TO DO
Continue the court ruling on the motion to stay the Peruvian Connection lawsuit pending arbitration, picking up right after its last sentence.
### EXTRACT ###
Stacy M. Andreas, Amy B. Marcus, Lathrop & Gage, L.C., Kansas City, MO, for Defendant.
This matter is before the court on the application of defendant R. Scott Christian to stay proceedings until completion of pending arbitration (Doc. # 8). Plaintiff Peruvian Connection ("PC") has responded and opposes the motion. Defendant has filed a reply. In addition, Christian has, by separate motion, requested the court to extend the deadline to answer or otherwise respond to the complaint until twenty days after the stay is terminated or denied (Doc. # 6). The court has carefully reviewed the parties' briefing, exhibits, and the applicable law, and is now prepared to rule. For the reasons stated below, the motions are granted.
From September 1993 until August 1996, Christian was Chief Operating Officer of PC, a private, closely-held corporation engaged in the business of selling imported knitwear through mail-order catalogues and outlets. PC is controlled by Anne G. Hurlbut and her mother, M.L.M. "Biddie" Hurlbut (collectively "the Hurlbuts"), who hold the positions of Chief Executive officer and Chairman of the Board, respectively. On July 16, 1996, Christian received a "Notice of Termination Under the Employment Contract." The Notice stated that Christian's employment with PC was being terminated "without cause" pursuant to Section 6(b)(i) of the Employment Agreement. The Notice also stated that "in accordance with Section 3 of the September 3, 1993 Phantom Stock Agreement between you and the Company (`PSAR'), any rights that you hold under the PSAR will be forfeited upon your termination of employment." On the same day that PC gave notice it was terminating his employment agreement, PC offered to hire Christian as Chief Operating Officer at an increased salary but without the PSAR agreement. Christian declined the offer.
Both the employment agreement and the PSAR Agreement contained an identical arbitration provision, as follows:
Disputes under the Agreement shall be settled pursuant to binding arbitration before an arbitrator in the States of either Kansas or Missouri, in accordance with the voluntary labor arbitration rules of the American Arbitration Association, as then in effect. The arbitrator's sole authority shall be to interpret and apply the provisions of this Agreement, the arbitrator shall not change, add to, or subtract from, any of the provisions of the Agreement. The arbitrator shall have the power to compel attendance of witnesses at the hearing. Any court having jurisdiction over this matter may enter a judgment based upon such arbitration.
### GIVEN ENTRIES ###
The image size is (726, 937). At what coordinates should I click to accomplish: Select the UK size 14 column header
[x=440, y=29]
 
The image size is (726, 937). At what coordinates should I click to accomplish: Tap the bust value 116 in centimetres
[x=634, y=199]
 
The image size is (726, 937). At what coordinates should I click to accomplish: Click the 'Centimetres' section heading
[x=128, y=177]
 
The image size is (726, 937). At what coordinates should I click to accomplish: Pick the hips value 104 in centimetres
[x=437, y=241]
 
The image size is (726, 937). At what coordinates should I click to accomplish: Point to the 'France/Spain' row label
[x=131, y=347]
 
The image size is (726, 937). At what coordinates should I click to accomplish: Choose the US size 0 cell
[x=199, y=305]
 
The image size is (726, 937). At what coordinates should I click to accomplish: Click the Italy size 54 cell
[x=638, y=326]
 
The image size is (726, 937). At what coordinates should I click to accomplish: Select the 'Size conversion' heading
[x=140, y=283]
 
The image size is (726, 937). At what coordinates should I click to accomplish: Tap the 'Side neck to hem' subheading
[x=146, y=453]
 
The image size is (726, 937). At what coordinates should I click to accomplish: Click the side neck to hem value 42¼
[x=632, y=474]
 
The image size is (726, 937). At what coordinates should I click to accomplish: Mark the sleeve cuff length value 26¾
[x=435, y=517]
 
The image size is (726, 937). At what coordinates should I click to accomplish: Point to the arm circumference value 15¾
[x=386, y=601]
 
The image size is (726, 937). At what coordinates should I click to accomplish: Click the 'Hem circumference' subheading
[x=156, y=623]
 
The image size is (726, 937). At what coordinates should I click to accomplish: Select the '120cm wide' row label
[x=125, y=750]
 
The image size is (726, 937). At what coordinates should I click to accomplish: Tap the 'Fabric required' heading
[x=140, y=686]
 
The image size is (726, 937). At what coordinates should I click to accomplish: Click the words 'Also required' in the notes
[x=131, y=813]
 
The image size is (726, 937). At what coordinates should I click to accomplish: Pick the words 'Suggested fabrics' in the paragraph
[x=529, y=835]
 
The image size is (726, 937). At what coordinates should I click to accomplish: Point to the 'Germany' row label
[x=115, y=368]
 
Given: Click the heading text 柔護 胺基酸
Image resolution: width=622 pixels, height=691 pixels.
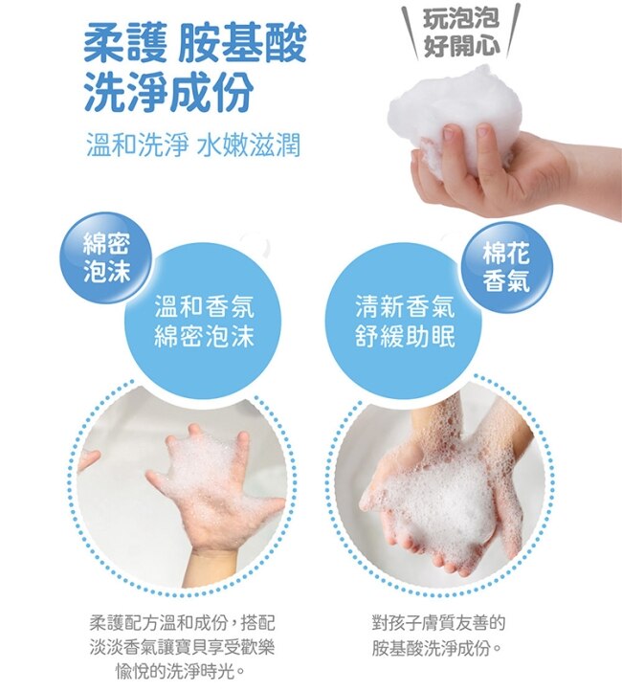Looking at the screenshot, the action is pyautogui.click(x=194, y=44).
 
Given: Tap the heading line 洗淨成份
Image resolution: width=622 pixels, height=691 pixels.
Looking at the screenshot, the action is pyautogui.click(x=168, y=92).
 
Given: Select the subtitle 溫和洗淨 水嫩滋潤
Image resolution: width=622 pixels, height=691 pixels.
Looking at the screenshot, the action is pyautogui.click(x=193, y=145).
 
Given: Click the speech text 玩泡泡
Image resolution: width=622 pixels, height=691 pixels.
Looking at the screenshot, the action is pyautogui.click(x=461, y=18).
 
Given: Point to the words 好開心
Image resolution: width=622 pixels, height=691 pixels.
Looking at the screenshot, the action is pyautogui.click(x=461, y=45).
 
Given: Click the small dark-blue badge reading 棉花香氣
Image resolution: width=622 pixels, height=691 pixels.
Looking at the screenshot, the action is pyautogui.click(x=506, y=267).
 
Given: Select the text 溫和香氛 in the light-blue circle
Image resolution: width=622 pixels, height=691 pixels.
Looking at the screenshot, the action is pyautogui.click(x=205, y=306).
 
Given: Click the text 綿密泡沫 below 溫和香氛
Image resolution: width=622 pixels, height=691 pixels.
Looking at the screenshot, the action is pyautogui.click(x=205, y=337).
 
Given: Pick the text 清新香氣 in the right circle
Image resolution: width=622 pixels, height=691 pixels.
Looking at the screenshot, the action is pyautogui.click(x=406, y=306).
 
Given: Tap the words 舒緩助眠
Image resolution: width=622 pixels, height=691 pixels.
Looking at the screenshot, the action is pyautogui.click(x=406, y=337).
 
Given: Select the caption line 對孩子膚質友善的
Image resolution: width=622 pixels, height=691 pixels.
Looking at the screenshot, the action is pyautogui.click(x=438, y=623).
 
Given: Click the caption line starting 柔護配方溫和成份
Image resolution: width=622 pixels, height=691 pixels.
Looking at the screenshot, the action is pyautogui.click(x=182, y=623).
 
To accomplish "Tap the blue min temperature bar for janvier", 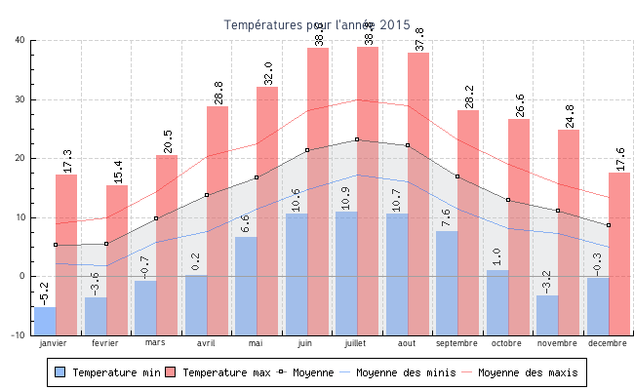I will tap(45, 321).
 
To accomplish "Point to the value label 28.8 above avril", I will tap(218, 93).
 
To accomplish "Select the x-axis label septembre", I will tap(456, 343).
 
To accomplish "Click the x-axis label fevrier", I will tap(104, 343).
###
OUTPUT BELOW
PC's Complaint for Declaratory Judgment, Ex. B § 17; Ex. C ¶ 11.
On February 13, 1997, Christian initiated arbitration proceedings against PC by filing with the American Arbitration Association ("AAA") a demand for arbitration addressed to PC and its owners. In the demand for arbitration, Christian asserted claims for (1) violation of § 510 of the Employee Retirement Income Security Act of 1974 ("ERISA"), 29 U.S.C. § 1140; (2) wrongful termination; (3) breach of implied covenant of good faith and fair dealing; (4) quantum meruit; and (5) violation of Kansas Statutes Annotated § 17-1264(a). On March 31, 1997, in response to Christian's demand for arbitration, PC submitted to AAA an answering statement and a counterclaim for accounting. PC's answering statement contains the sentence: "The PSAR agreement does not constitute an employee benefit plan governed by ERISA 29 U.S.C. §§ 1001, et seq." Neither the answering statement nor the counterclaim contain any allegation challenging the arbitrability of the ERISA claim or any other claim raised by Christian. On April 8, 1997, Christian filed with AAA a reply to the counterclaim.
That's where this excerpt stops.